*TASK DETAILS*: Within the entries below, the lines from the one with "Screen dimensions: 976x536" through the one with "Task: Click the NO ACCIDENTS REPORTED badge" are to be set down exactly, both ends kept.

*TASK INPUTS*:
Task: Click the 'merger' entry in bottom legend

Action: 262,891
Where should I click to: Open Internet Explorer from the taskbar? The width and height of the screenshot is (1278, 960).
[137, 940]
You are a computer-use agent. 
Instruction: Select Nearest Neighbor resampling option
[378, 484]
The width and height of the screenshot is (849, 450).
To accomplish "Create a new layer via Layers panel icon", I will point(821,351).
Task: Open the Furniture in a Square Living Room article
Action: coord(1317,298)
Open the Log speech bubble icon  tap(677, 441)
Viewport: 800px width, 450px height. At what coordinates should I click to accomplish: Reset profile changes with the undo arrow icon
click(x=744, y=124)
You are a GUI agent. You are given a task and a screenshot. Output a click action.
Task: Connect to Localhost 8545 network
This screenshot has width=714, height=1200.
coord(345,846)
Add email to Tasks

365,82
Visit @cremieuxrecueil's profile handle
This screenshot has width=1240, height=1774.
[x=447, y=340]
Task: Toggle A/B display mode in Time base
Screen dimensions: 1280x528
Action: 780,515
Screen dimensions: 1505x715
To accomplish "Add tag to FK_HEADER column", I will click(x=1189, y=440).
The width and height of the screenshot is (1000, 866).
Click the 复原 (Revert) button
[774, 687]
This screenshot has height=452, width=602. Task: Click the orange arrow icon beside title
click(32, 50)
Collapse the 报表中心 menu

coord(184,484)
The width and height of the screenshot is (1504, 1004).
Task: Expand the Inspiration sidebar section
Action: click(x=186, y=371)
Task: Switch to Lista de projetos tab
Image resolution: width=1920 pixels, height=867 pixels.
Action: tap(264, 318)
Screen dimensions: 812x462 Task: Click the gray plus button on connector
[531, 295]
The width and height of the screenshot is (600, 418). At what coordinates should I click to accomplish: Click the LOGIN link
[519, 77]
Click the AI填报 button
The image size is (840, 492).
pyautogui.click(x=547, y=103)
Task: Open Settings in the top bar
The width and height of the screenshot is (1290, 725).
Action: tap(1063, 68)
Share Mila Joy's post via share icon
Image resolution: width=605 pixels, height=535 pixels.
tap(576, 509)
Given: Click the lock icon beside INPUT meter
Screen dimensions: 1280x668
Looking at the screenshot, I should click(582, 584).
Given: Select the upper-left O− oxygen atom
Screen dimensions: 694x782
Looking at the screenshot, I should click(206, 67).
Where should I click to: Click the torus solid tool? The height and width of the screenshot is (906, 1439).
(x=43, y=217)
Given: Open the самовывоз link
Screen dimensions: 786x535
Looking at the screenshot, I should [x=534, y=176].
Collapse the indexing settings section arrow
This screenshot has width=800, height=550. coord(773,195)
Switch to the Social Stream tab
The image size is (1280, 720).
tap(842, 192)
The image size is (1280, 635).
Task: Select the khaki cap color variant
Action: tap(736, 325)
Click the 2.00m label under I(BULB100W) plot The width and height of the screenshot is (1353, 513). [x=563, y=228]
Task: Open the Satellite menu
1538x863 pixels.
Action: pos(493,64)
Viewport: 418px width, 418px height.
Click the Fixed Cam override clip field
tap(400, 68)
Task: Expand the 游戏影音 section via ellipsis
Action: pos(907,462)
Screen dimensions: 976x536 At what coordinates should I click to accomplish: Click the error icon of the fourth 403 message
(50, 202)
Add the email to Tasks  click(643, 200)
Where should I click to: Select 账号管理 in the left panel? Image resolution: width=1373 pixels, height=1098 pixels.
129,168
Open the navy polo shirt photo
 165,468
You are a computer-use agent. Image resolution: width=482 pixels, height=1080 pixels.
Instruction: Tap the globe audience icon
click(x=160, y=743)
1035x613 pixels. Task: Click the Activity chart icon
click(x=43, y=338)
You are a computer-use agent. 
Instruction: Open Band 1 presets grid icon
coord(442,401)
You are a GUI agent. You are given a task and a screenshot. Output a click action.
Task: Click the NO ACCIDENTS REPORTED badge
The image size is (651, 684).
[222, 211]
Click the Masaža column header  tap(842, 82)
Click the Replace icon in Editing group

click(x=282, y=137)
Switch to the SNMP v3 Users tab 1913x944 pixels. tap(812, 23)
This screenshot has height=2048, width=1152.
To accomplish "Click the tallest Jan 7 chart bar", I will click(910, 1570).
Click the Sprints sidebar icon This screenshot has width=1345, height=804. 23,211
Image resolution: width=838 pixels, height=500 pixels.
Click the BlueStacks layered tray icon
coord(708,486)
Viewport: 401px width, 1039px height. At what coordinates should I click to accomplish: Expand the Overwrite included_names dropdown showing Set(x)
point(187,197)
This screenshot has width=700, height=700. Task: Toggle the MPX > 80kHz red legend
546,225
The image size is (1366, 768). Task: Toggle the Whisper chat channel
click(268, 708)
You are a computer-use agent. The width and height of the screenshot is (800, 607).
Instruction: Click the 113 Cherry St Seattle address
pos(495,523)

*EXERCISE RESULT*:
Screen dimensions: 976x536 At what coordinates should I click to accomplish: Click the error icon of the fourth 403 message
(50, 202)
Add the email to Tasks  click(643, 200)
Where should I click to: Select 账号管理 in the left panel? Image resolution: width=1373 pixels, height=1098 pixels.
129,168
Open the navy polo shirt photo
 165,468
You are a computer-use agent. Image resolution: width=482 pixels, height=1080 pixels.
Instruction: Tap the globe audience icon
click(x=160, y=743)
1035x613 pixels. Task: Click the Activity chart icon
click(x=43, y=338)
You are a computer-use agent. 
Instruction: Open Band 1 presets grid icon
coord(442,401)
You are a GUI agent. You are given a task and a screenshot. Output a click action.
Task: Click the NO ACCIDENTS REPORTED badge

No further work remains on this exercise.